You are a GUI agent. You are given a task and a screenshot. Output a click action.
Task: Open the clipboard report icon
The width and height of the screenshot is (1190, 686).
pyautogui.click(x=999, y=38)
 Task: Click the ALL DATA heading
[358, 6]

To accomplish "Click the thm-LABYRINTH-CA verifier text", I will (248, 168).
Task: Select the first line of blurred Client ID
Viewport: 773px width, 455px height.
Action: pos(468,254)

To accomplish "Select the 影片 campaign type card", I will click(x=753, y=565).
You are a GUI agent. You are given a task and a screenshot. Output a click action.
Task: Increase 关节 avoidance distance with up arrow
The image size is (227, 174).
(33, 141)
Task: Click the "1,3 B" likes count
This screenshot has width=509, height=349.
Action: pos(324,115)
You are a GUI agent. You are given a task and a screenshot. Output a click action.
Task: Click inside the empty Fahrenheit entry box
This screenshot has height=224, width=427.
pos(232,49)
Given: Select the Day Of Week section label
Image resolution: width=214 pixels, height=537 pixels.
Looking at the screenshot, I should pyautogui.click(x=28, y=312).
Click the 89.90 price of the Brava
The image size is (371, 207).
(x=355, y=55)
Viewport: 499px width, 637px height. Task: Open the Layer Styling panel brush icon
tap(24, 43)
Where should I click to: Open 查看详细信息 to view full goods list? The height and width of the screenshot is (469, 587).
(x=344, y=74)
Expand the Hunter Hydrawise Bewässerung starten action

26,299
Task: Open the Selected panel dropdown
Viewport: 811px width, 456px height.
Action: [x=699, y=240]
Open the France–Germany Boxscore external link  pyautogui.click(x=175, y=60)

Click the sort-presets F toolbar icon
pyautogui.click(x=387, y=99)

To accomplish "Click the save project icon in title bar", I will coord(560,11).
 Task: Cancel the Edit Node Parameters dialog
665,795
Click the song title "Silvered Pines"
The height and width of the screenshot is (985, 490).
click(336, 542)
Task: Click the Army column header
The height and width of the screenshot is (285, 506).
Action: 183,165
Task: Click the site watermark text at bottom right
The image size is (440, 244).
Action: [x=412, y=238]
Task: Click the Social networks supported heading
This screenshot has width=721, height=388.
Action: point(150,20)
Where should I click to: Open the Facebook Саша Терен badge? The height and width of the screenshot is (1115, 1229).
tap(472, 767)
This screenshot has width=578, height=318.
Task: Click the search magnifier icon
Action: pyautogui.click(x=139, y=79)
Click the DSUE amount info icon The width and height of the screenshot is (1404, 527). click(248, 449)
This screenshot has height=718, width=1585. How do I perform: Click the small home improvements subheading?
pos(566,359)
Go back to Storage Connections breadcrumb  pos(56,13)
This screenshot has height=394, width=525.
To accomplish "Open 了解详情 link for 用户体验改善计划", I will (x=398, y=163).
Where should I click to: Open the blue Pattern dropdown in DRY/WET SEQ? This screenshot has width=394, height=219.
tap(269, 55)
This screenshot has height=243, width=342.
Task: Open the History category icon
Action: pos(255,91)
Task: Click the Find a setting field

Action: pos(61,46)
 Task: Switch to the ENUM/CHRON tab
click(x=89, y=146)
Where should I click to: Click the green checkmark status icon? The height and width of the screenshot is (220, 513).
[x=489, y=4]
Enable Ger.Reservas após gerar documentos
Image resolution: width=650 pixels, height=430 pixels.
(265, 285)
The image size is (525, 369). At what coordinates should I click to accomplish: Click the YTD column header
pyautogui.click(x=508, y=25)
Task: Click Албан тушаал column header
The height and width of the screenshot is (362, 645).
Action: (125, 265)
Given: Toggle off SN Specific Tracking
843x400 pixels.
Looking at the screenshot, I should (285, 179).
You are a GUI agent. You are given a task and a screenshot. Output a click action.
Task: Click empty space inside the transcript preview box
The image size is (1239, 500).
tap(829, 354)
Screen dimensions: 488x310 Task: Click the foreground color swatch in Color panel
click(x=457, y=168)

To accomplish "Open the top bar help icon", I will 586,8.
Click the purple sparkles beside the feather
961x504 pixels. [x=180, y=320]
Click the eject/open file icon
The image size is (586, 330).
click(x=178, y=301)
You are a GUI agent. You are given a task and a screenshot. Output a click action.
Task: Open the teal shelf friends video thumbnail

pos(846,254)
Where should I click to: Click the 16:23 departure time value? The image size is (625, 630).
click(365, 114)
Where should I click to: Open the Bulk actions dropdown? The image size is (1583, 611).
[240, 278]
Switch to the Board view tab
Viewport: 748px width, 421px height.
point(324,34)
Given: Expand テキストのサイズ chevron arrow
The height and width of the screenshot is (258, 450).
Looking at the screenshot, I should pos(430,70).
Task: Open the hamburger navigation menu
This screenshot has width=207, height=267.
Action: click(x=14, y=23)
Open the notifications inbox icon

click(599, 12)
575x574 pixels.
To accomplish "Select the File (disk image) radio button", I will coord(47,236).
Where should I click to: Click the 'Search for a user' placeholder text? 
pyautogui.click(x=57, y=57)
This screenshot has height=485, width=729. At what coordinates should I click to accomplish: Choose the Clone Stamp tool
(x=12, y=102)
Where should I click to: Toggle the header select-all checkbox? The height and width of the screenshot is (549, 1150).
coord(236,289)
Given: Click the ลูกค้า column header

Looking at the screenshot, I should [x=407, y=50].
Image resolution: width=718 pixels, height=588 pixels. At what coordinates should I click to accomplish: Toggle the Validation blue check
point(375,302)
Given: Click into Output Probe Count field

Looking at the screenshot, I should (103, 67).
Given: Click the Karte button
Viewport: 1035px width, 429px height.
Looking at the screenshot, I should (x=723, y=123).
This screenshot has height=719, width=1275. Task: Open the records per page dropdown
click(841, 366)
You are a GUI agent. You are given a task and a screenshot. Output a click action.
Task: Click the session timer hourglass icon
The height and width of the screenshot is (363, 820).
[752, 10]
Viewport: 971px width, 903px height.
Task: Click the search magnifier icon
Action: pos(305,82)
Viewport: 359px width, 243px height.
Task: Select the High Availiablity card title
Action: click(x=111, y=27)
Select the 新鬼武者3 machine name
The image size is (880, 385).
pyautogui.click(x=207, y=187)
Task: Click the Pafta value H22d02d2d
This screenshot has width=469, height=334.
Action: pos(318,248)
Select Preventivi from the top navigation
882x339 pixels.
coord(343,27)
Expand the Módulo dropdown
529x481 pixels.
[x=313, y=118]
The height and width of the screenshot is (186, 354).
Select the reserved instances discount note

^^^^^^^^^^^^^^^^

Goal of the exercise -> Retype all of the entries precisely as they are.

Exercise response ->
You are a GUI agent. You are given a task and a screenshot. Output a click action.
Task: Open the clipboard report icon
The width and height of the screenshot is (1190, 686).
pyautogui.click(x=999, y=38)
 Task: Click the ALL DATA heading
[358, 6]

To accomplish "Click the thm-LABYRINTH-CA verifier text", I will (248, 168).
Task: Select the first line of blurred Client ID
Viewport: 773px width, 455px height.
Action: pos(468,254)

To accomplish "Select the 影片 campaign type card", I will click(x=753, y=565).
You are a GUI agent. You are given a task and a screenshot. Output a click action.
Task: Increase 关节 avoidance distance with up arrow
The image size is (227, 174).
(33, 141)
Task: Click the "1,3 B" likes count
This screenshot has width=509, height=349.
Action: pos(324,115)
You are a GUI agent. You are given a task and a screenshot. Output a click action.
Task: Click inside the empty Fahrenheit entry box
This screenshot has height=224, width=427.
pos(232,49)
Given: Select the Day Of Week section label
Image resolution: width=214 pixels, height=537 pixels.
Looking at the screenshot, I should pyautogui.click(x=28, y=312).
Click the 89.90 price of the Brava
The image size is (371, 207).
(x=355, y=55)
Viewport: 499px width, 637px height. Task: Open the Layer Styling panel brush icon
tap(24, 43)
Where should I click to: Open 查看详细信息 to view full goods list? The height and width of the screenshot is (469, 587).
(x=344, y=74)
Expand the Hunter Hydrawise Bewässerung starten action

26,299
Task: Open the Selected panel dropdown
Viewport: 811px width, 456px height.
Action: [x=699, y=240]
Open the France–Germany Boxscore external link  pyautogui.click(x=175, y=60)

Click the sort-presets F toolbar icon
pyautogui.click(x=387, y=99)

To accomplish "Click the save project icon in title bar", I will coord(560,11).
 Task: Cancel the Edit Node Parameters dialog
665,795
Click the song title "Silvered Pines"
The height and width of the screenshot is (985, 490).
click(336, 542)
Task: Click the Army column header
The height and width of the screenshot is (285, 506).
Action: 183,165
Task: Click the site watermark text at bottom right
The image size is (440, 244).
Action: [x=412, y=238]
Task: Click the Social networks supported heading
This screenshot has width=721, height=388.
Action: point(150,20)
Where should I click to: Open the Facebook Саша Терен badge? The height and width of the screenshot is (1115, 1229).
tap(472, 767)
This screenshot has width=578, height=318.
Task: Click the search magnifier icon
Action: pyautogui.click(x=139, y=79)
Click the DSUE amount info icon The width and height of the screenshot is (1404, 527). click(248, 449)
This screenshot has height=718, width=1585. How do I perform: Click the small home improvements subheading?
pos(566,359)
Go back to Storage Connections breadcrumb  pos(56,13)
This screenshot has height=394, width=525.
To accomplish "Open 了解详情 link for 用户体验改善计划", I will (x=398, y=163).
Where should I click to: Open the blue Pattern dropdown in DRY/WET SEQ? This screenshot has width=394, height=219.
tap(269, 55)
This screenshot has height=243, width=342.
Task: Open the History category icon
Action: pos(255,91)
Task: Click the Find a setting field

Action: pos(61,46)
 Task: Switch to the ENUM/CHRON tab
click(x=89, y=146)
Where should I click to: Click the green checkmark status icon? The height and width of the screenshot is (220, 513).
[x=489, y=4]
Enable Ger.Reservas após gerar documentos
Image resolution: width=650 pixels, height=430 pixels.
(265, 285)
The image size is (525, 369). At what coordinates should I click to accomplish: Click the YTD column header
pyautogui.click(x=508, y=25)
Task: Click Албан тушаал column header
The height and width of the screenshot is (362, 645).
Action: (125, 265)
Given: Toggle off SN Specific Tracking
843x400 pixels.
Looking at the screenshot, I should (285, 179).
You are a GUI agent. You are given a task and a screenshot. Output a click action.
Task: Click empty space inside the transcript preview box
The image size is (1239, 500).
tap(829, 354)
Screen dimensions: 488x310 Task: Click the foreground color swatch in Color panel
click(x=457, y=168)

To accomplish "Open the top bar help icon", I will 586,8.
Click the purple sparkles beside the feather
961x504 pixels. [x=180, y=320]
Click the eject/open file icon
The image size is (586, 330).
click(x=178, y=301)
You are a GUI agent. You are given a task and a screenshot. Output a click action.
Task: Open the teal shelf friends video thumbnail

pos(846,254)
Where should I click to: Click the 16:23 departure time value? The image size is (625, 630).
click(365, 114)
Where should I click to: Open the Bulk actions dropdown? The image size is (1583, 611).
[240, 278]
Switch to the Board view tab
Viewport: 748px width, 421px height.
point(324,34)
Given: Expand テキストのサイズ chevron arrow
The height and width of the screenshot is (258, 450).
Looking at the screenshot, I should pos(430,70).
Task: Open the hamburger navigation menu
This screenshot has width=207, height=267.
Action: click(x=14, y=23)
Open the notifications inbox icon

click(599, 12)
575x574 pixels.
To accomplish "Select the File (disk image) radio button", I will coord(47,236).
Where should I click to: Click the 'Search for a user' placeholder text? 
pyautogui.click(x=57, y=57)
This screenshot has height=485, width=729. At what coordinates should I click to accomplish: Choose the Clone Stamp tool
(x=12, y=102)
Where should I click to: Toggle the header select-all checkbox? The height and width of the screenshot is (549, 1150).
coord(236,289)
Given: Click the ลูกค้า column header

Looking at the screenshot, I should [x=407, y=50].
Image resolution: width=718 pixels, height=588 pixels. At what coordinates should I click to accomplish: Toggle the Validation blue check
point(375,302)
Given: Click into Output Probe Count field

Looking at the screenshot, I should (103, 67).
Given: Click the Karte button
Viewport: 1035px width, 429px height.
Looking at the screenshot, I should (x=723, y=123).
This screenshot has height=719, width=1275. Task: Open the records per page dropdown
click(841, 366)
You are a GUI agent. You are given a task and a screenshot. Output a click action.
Task: Click the session timer hourglass icon
The height and width of the screenshot is (363, 820).
[752, 10]
Viewport: 971px width, 903px height.
Task: Click the search magnifier icon
Action: pos(305,82)
Viewport: 359px width, 243px height.
Task: Select the High Availiablity card title
Action: click(x=111, y=27)
Select the 新鬼武者3 machine name
The image size is (880, 385).
pyautogui.click(x=207, y=187)
Task: Click the Pafta value H22d02d2d
This screenshot has width=469, height=334.
Action: pos(318,248)
Select Preventivi from the top navigation
882x339 pixels.
coord(343,27)
Expand the Módulo dropdown
529x481 pixels.
[x=313, y=118]
The height and width of the screenshot is (186, 354).
Select the reserved instances discount note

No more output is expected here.